The privilege holder in Australia is the client, not the lawyer. If the privilege holder's conduct is inconsistent with the confidential nature of the document or communication, waiver may be found to have occurred. With some very limited exceptions, once waived, privilege cannot be restored.

Please refer to the Baker & McKenzie Global Privilege Handbook for more on the circumstances when a document can be given to a third party without waiving privilege or the loss of confidentiality. The Privilege Handbook also considers situations where government regulators can require that a privileged document be disclosed.

Fraud exception

Given the lack of enforcement of Australian anti-bribery laws and with suppression orders in place for current prosecution matters, there is limited guidance on what the Australian Federal Police, ASIC or other industry regulators may be able to access from company documents and communications.

It is well established that communications between a lawyer and client which facilitate a crime or fraud are not protected by privilege.  In the 2006 Australian Wheat Board (AWB) decision, Justice Young considered the scope of this exception. As this case involved corruption allegations, it is relevant to note that Justice Young held that 10 documents over which the AWB claimed legal privilege were not privileged as a consequence of the fraud exception.
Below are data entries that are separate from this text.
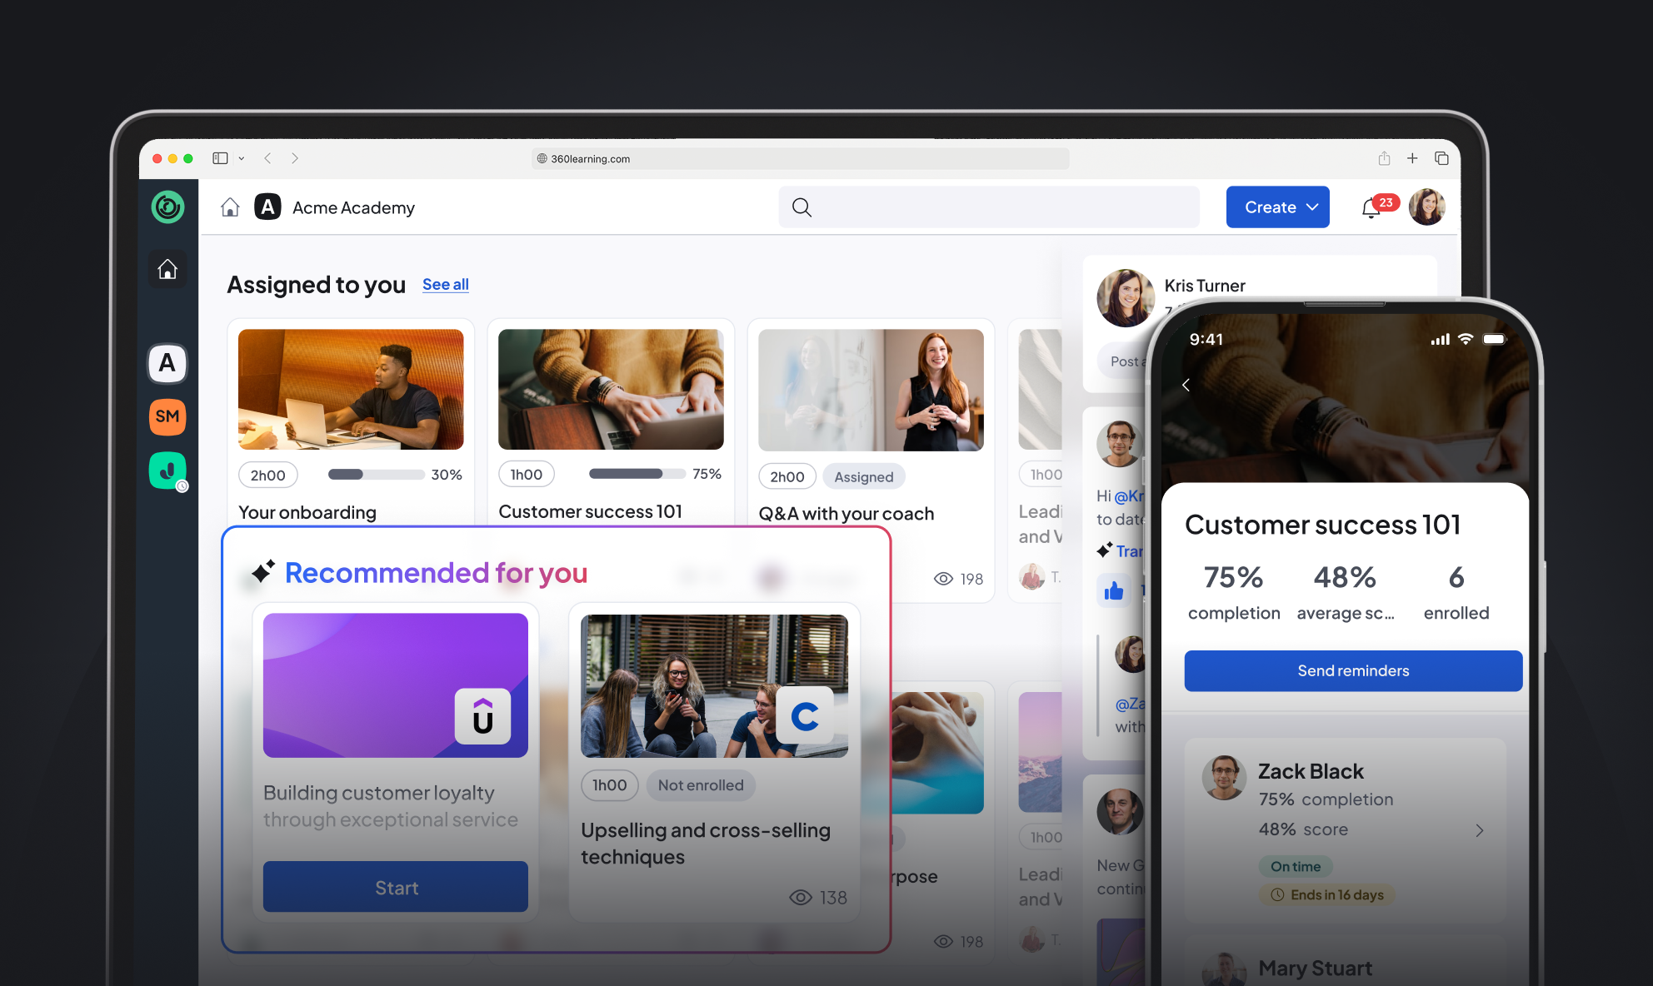Click the browser share icon

[1384, 158]
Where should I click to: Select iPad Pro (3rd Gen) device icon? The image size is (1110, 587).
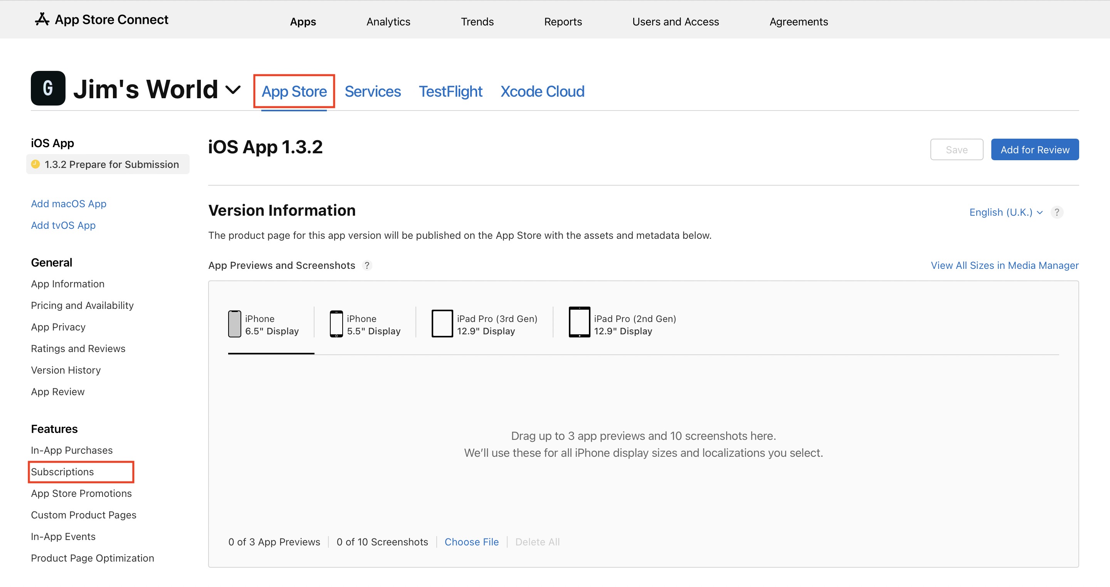tap(442, 324)
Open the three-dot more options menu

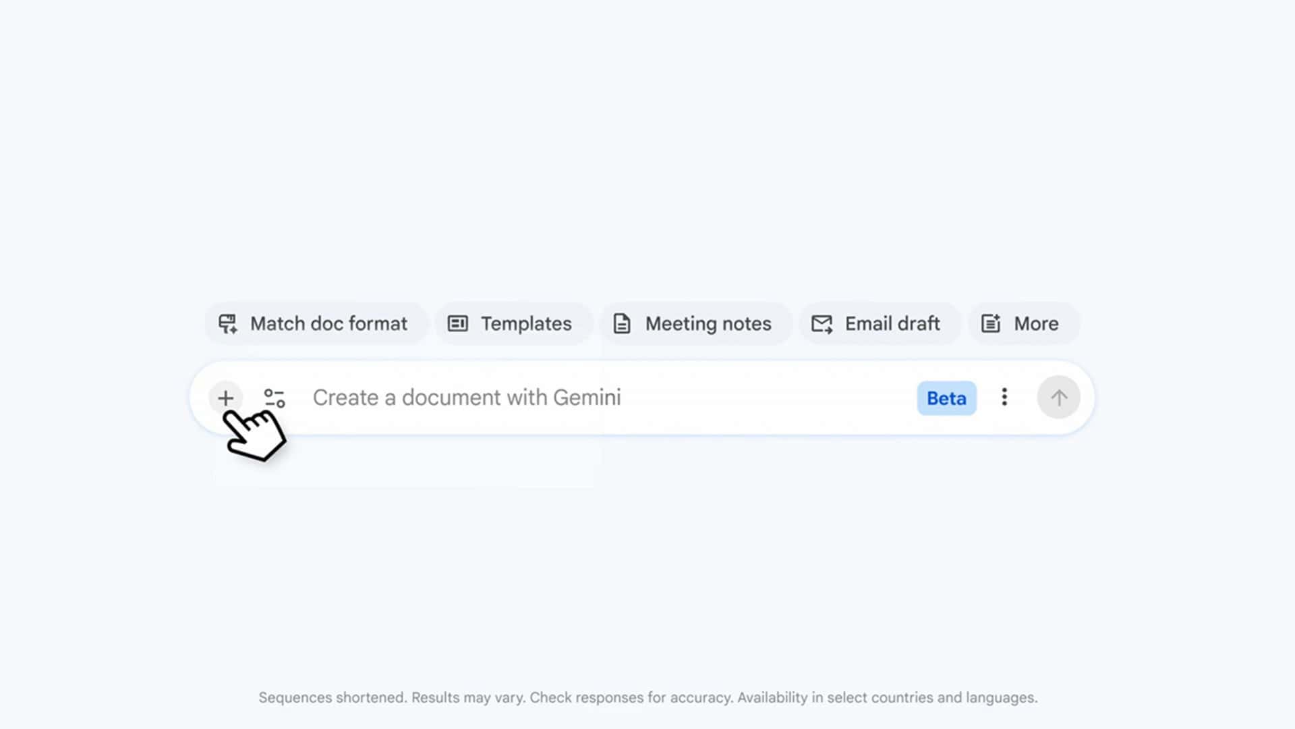(1004, 397)
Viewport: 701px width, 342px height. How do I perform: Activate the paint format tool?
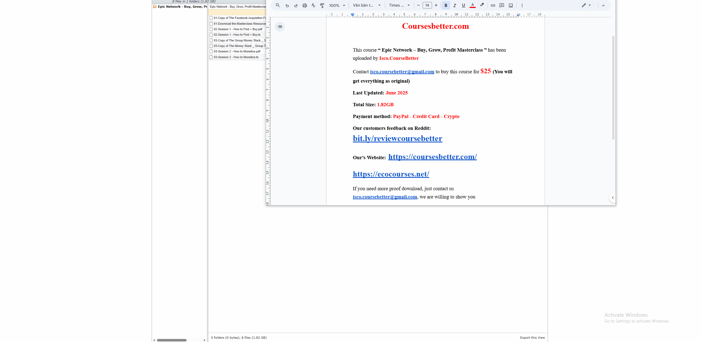[x=322, y=5]
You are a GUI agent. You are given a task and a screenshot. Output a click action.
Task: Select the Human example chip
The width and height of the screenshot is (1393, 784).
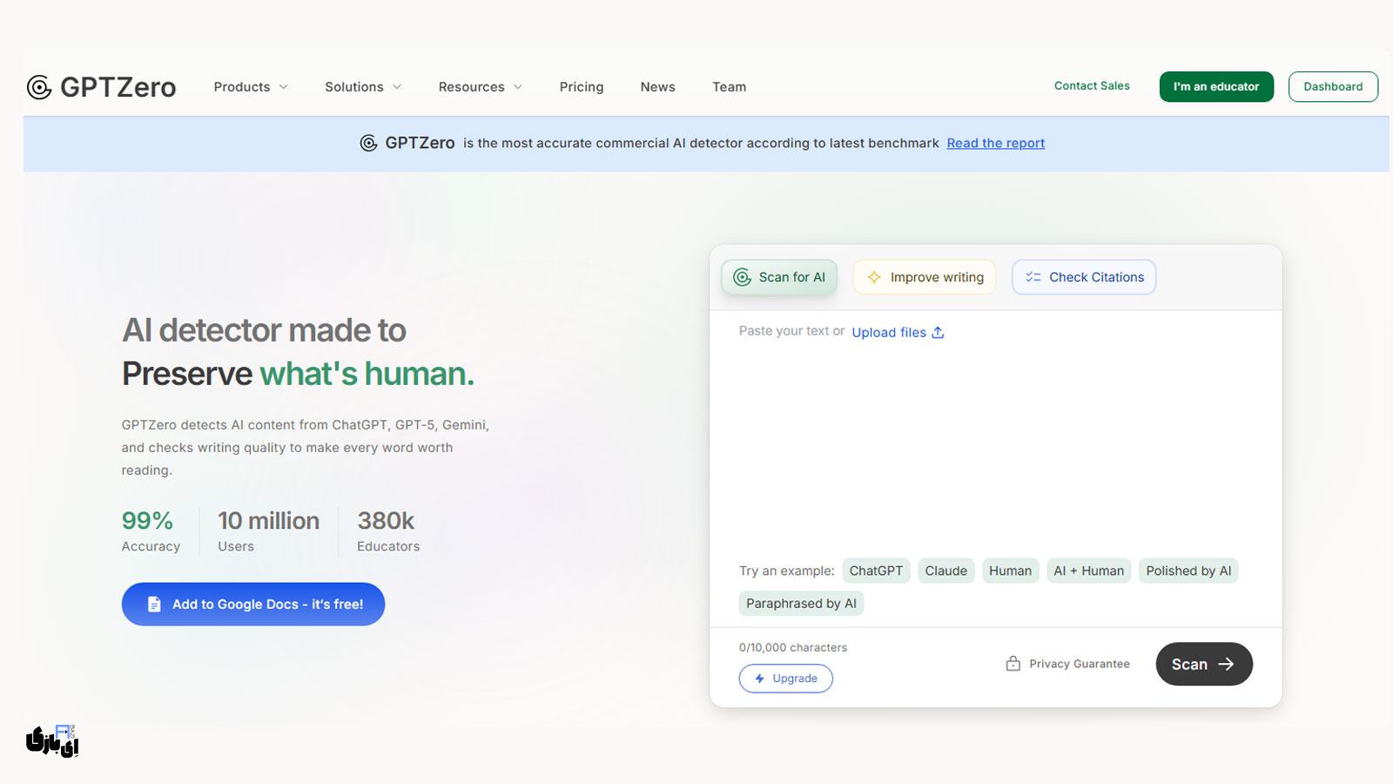(1010, 571)
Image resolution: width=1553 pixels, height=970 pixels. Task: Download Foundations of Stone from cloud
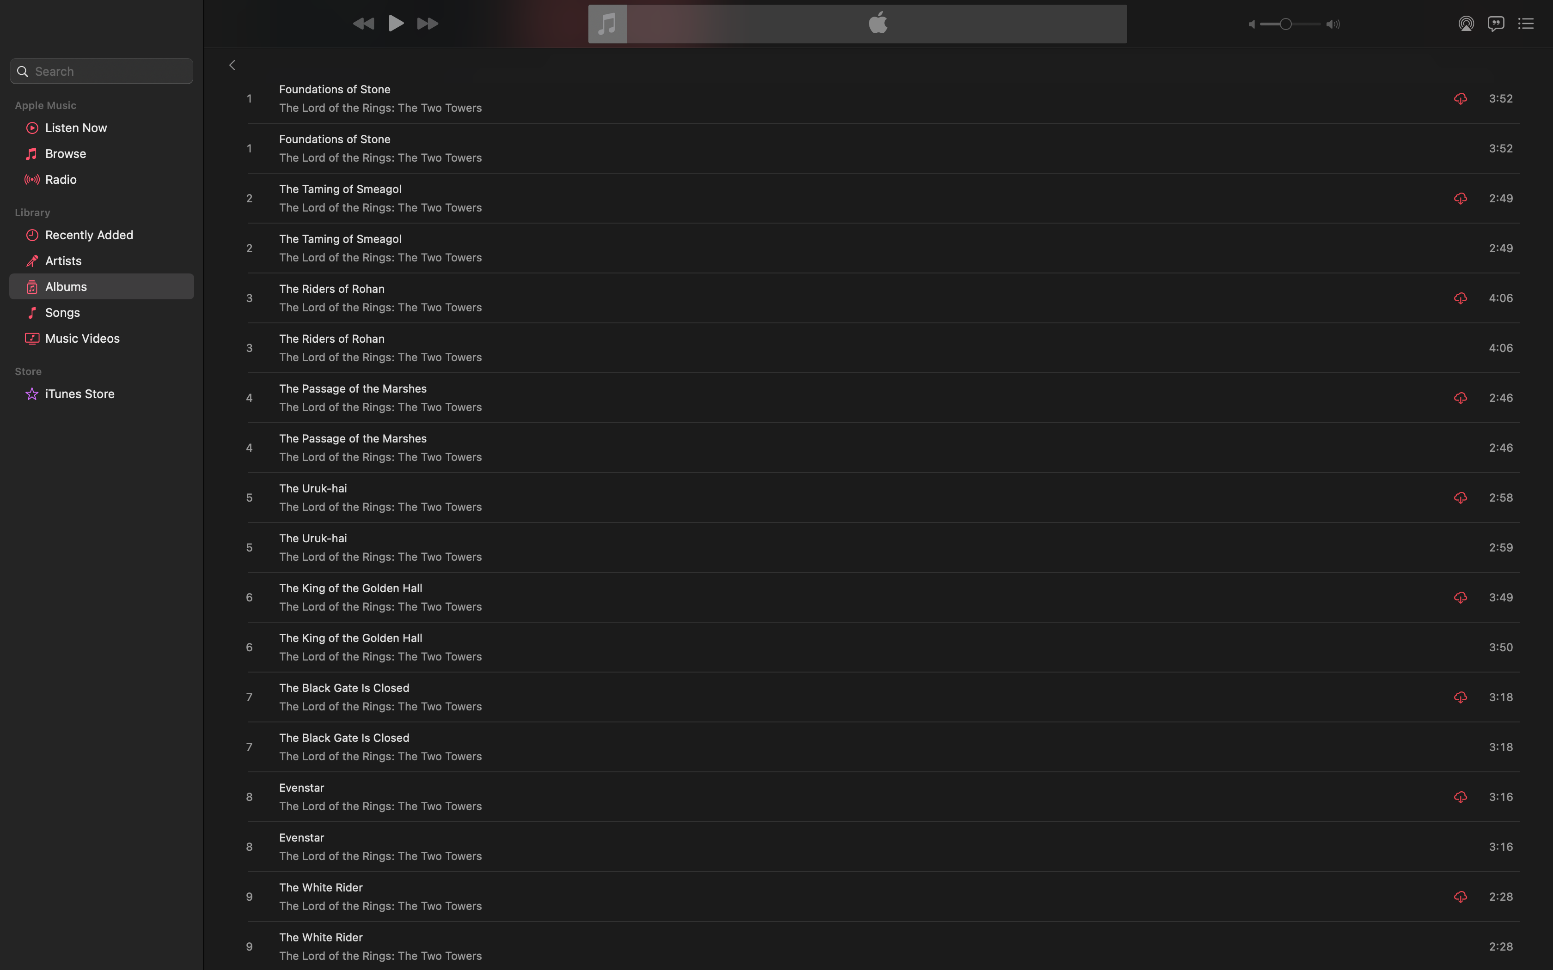point(1460,99)
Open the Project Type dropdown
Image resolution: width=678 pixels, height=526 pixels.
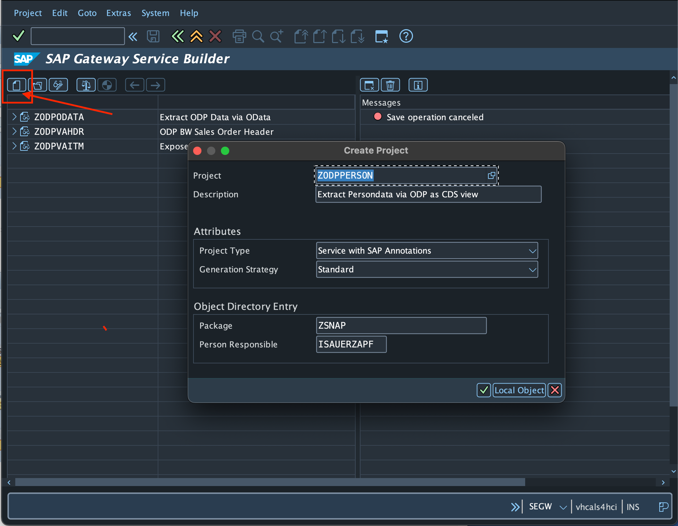point(532,251)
Justice Young's reasoning confirmed that the fraud exception to legal privilege encompasses fraud, criminal activity and actions taken for illegal or improper purposes, and also extends to 'trickery' and 'shams'.

The AWB case may broaden the application of the fraud exception in relation to corruption cases if it can be shown that the communications which are claimed to be privileged were made in furtherance of, or as a step preparatory to, the commission of the fraud or wrongdoing.

The AWB case further illustrates the need for lawyers (including in-house lawyers) to be vigilant about the circumstances in which privilege is sought to be utilised.

Final thoughts

Taking all possible steps to maximise the prospect that an anti-corruption assessment will be cloaked in privilege is the most effective tool a company can employ to mitigate the additional risks that stem from internal investigations and risk assessments.